Stored items:
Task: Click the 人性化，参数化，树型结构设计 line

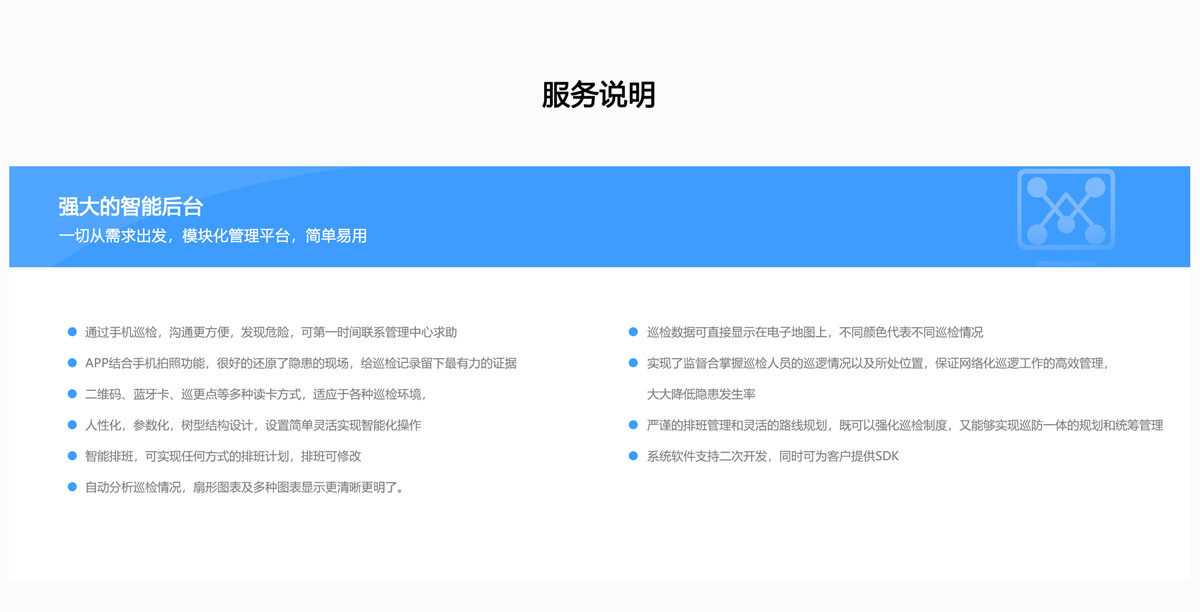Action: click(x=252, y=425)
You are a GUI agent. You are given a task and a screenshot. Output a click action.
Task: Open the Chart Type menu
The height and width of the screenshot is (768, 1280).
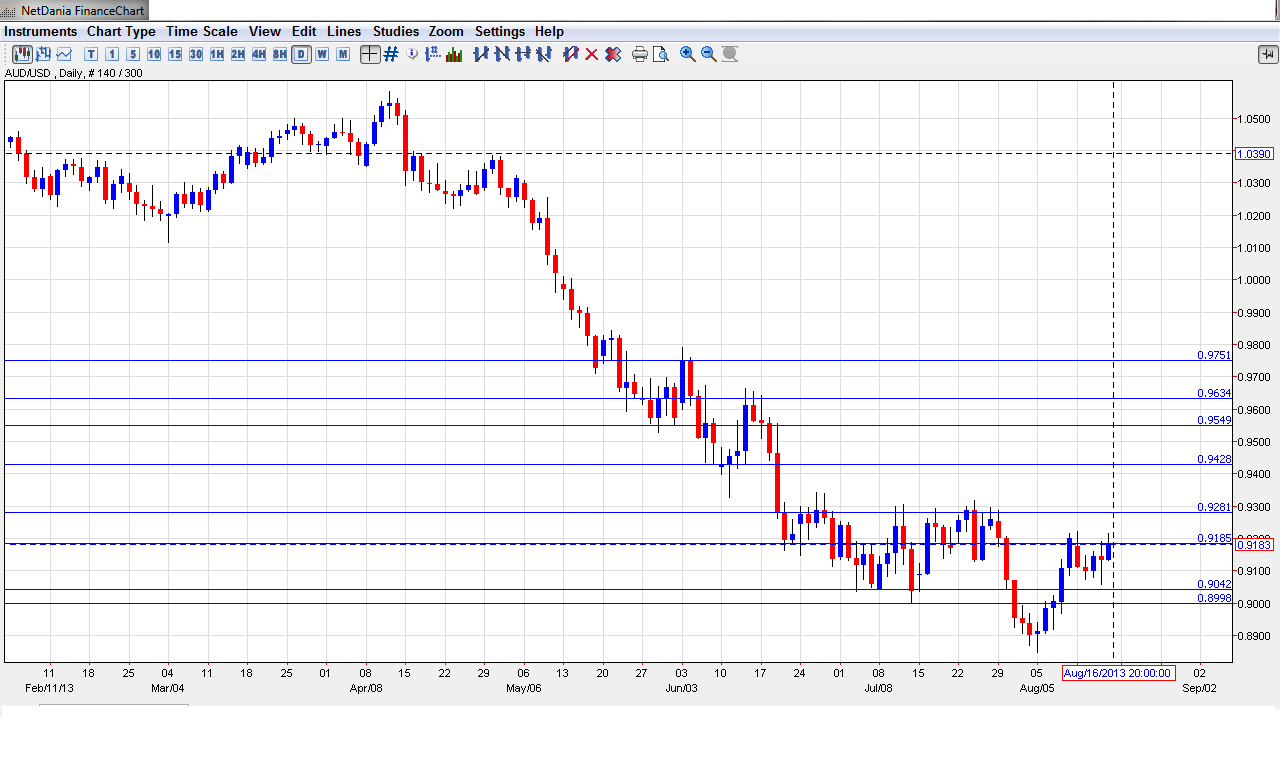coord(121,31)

THE PROBLEM:
If an entry contains a picture, leave it out and repeat the rest exactly.

REPLY:
Task: Click the 人性化，参数化，树型结构设计 line

Action: click(x=252, y=425)
You are a GUI agent. You are given a task and a screenshot. Output a click action.
Task: Open the Chart Type menu
The height and width of the screenshot is (768, 1280).
coord(121,31)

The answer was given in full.